Alguns pontos merecem ser destacados na análise desses resultados. Como se vê, os alunos querem mudanças, mas desejam participar do processo, ser agentes do próprio futuro. E também demonstram buscar uma escola em que sejam protagonistas e possam aprender na prática coisas que tenham significado para a vida deles.
É nesse sentido que deve ser interpretado o dado sobre educação técnica contido na pesquisa. Sobre essa questão, é importante esclarecer que o projeto de reforma aprovado não fala em transformar o Ensino Médio em Ensino Técnico, mas sim oferecer uma qualificação profissional.
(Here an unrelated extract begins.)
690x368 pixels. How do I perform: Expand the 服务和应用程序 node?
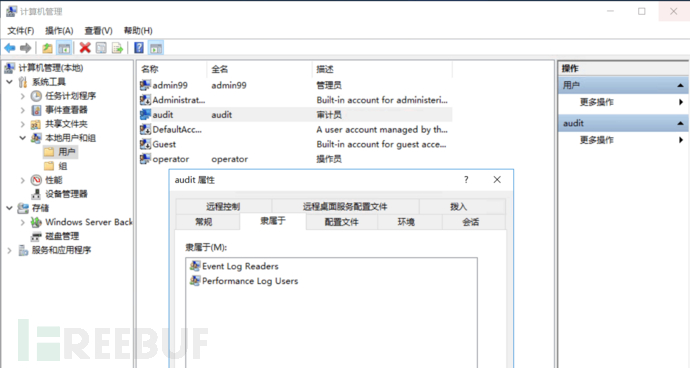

O texto prevê que o conteúdo obrigatório será orientado para atender cincos área: linguagens, matemática, ciências da natureza, ciências humanas e formação técnica e profissional.
O Brasil e o PISA
A discussão sobre que escola desejam nossos alunos ganha contornos especiais quando observamos os resultados mais recentes do PISA. Segundo a prova, coordenada pela Organização para Cooperação e Desenvolvimento Econômico (OCDE) e aplicada em 2015 em 70 países, o Brasil caiu no ranking mundial da educação. O País ficou na 63a posição em ciências, na 59aem leitura e na 66a em matemática.
Como já citei, é preciso contextualizar esse desempenho, pois a prova não leva em consideração aspectos hoje vistos como essenciais na educação, como as competências socioemocionais. Mas é possível enxergar, por trás dos números, que o desempenho medíocre nas áreas avaliadas é reflexo de um sistema educacional desconectado da realidade do aluno brasileiro. Frequentar a escola para lidar todo dia com um conteúdo formatado em cursos baseados no modelo do século 21 certamente não é algo que cativa os adolescentes da era digital.
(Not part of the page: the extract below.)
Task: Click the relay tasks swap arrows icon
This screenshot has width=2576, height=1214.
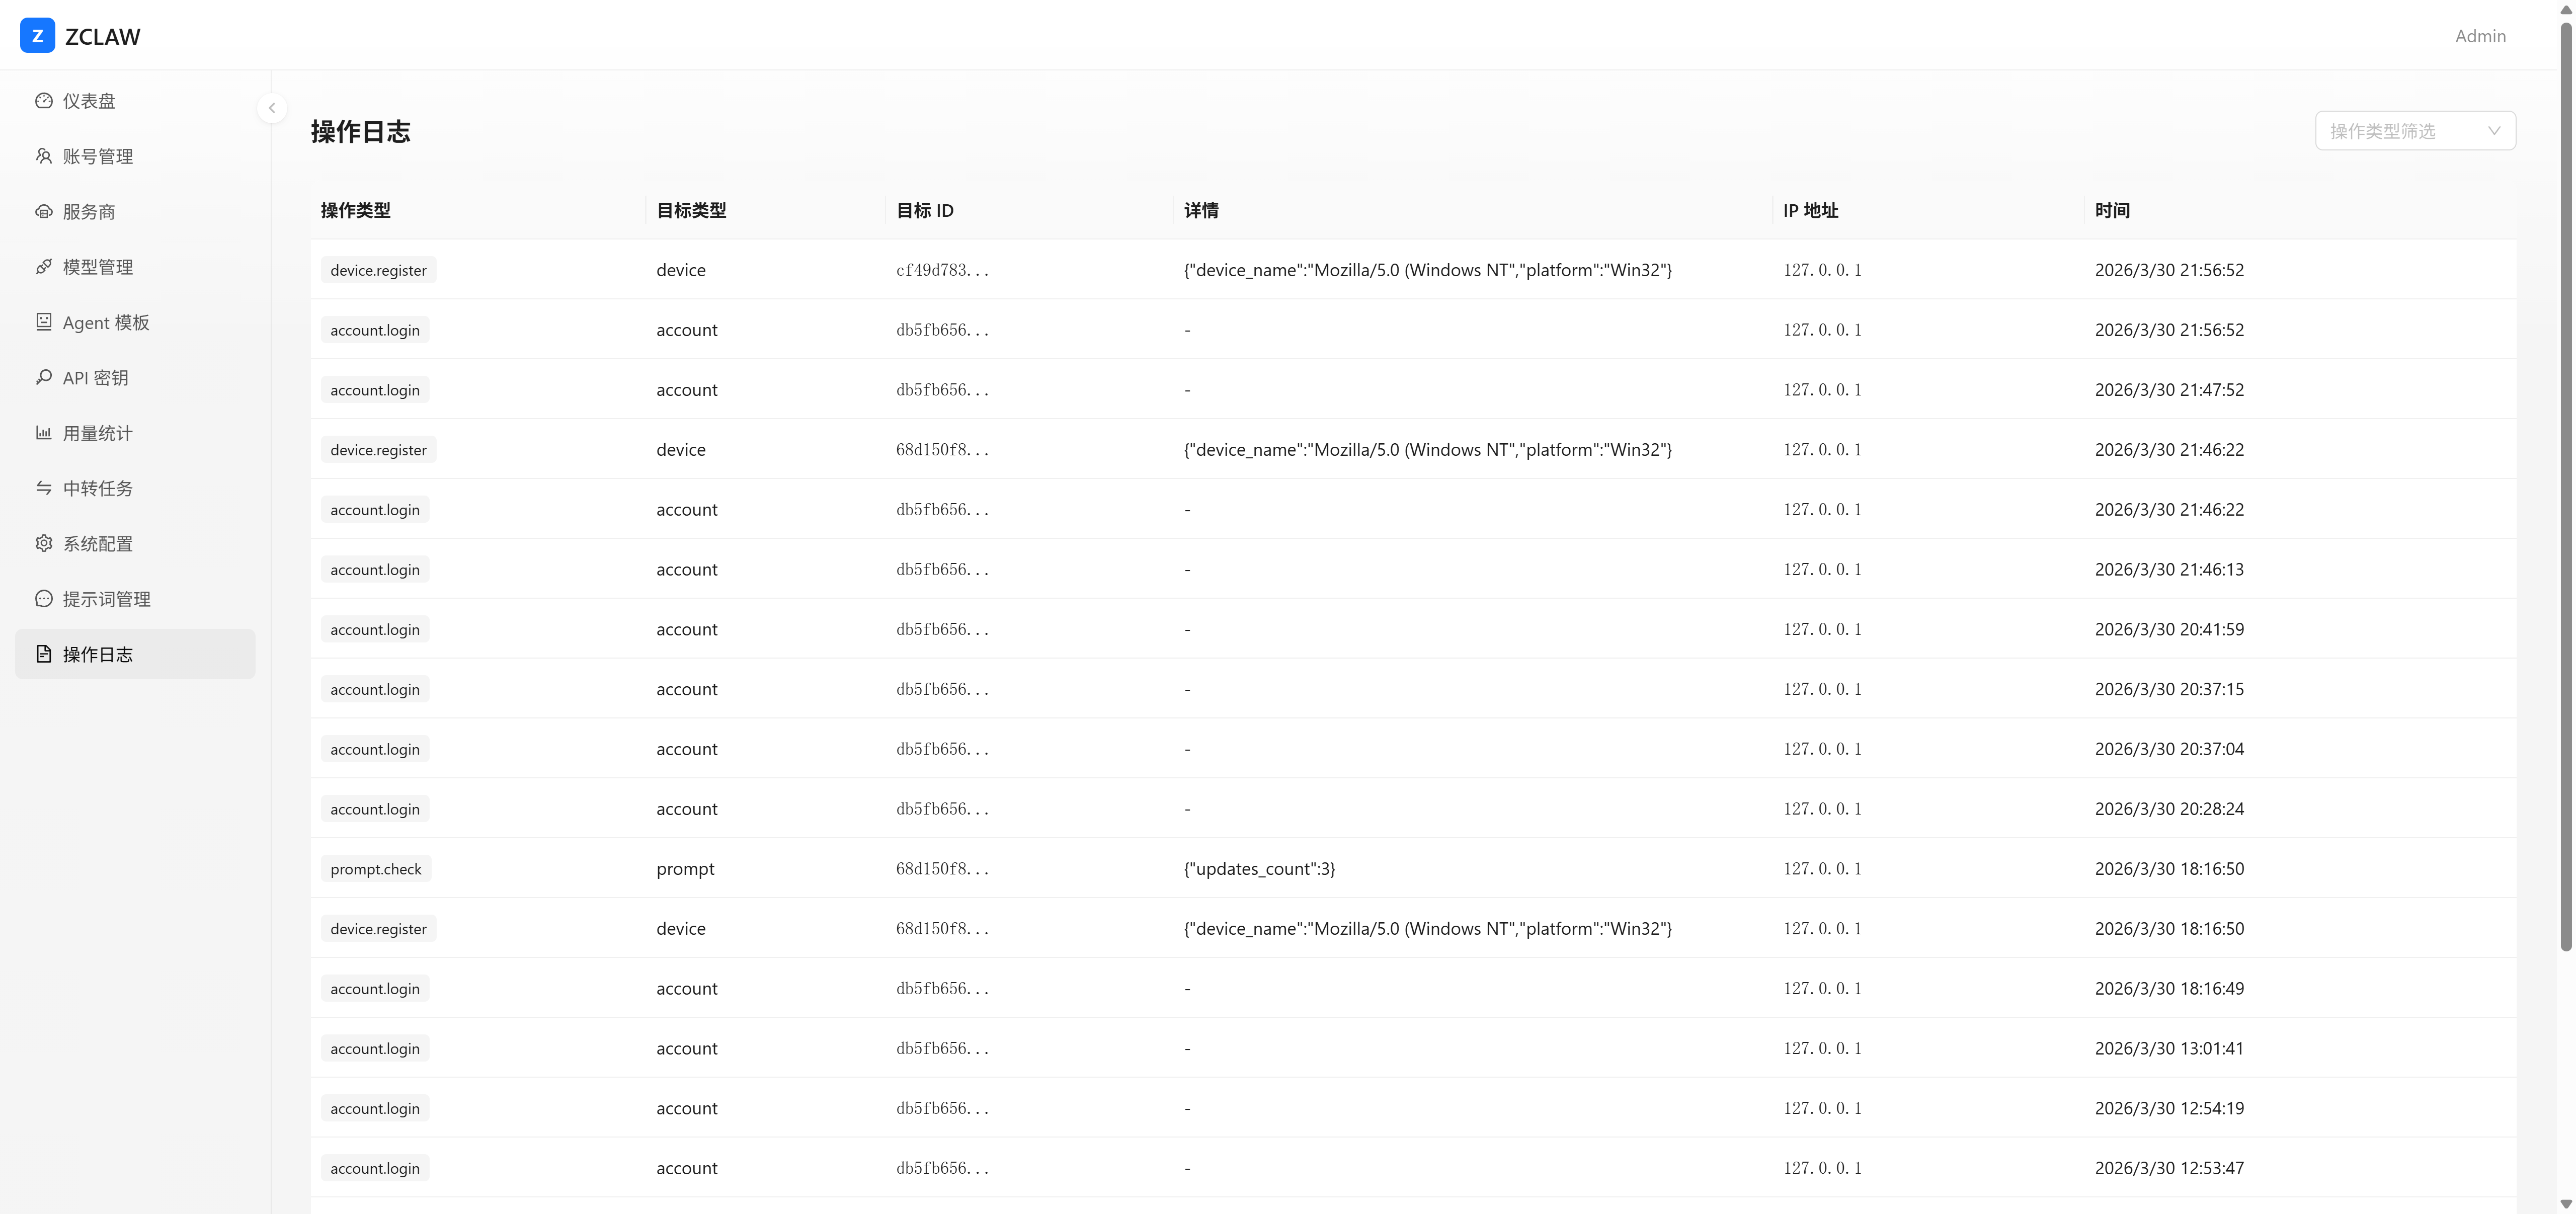Action: [x=43, y=488]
É preciso inserir um chip novo na educação brasileira. O exercício da cidadania, como previsto na Lei de Diretrizes e Bases e o desenvolvimento de competências para o Século 21, têm de se dar na prática, no dia a dia da escola.
Ao motivar os alunos a se envolverem em uma pesquisa relevante para eles e para o País, como a que mostrarmos neste artigo, temos um processo de mão dupla: estimulamos o desenvolvimento de diversas competências nos jovens e também temos como retorno um processo político mais legítimo e democrático. Isso certamente pode contribuir para que possamos levar, na direção correta, o necessário e urgente processo de modernização do sistema educacional brasileiro. (Porvir/ #Envolverde)
* Luciana Maria Allan é diretora do Instituto Crescer para a Cidadania e doutora em educação pela Universidade de São Paulo (USP) com especialização em tecnologias aplicadas à educação.
** Publicado originalmente no site Porvir.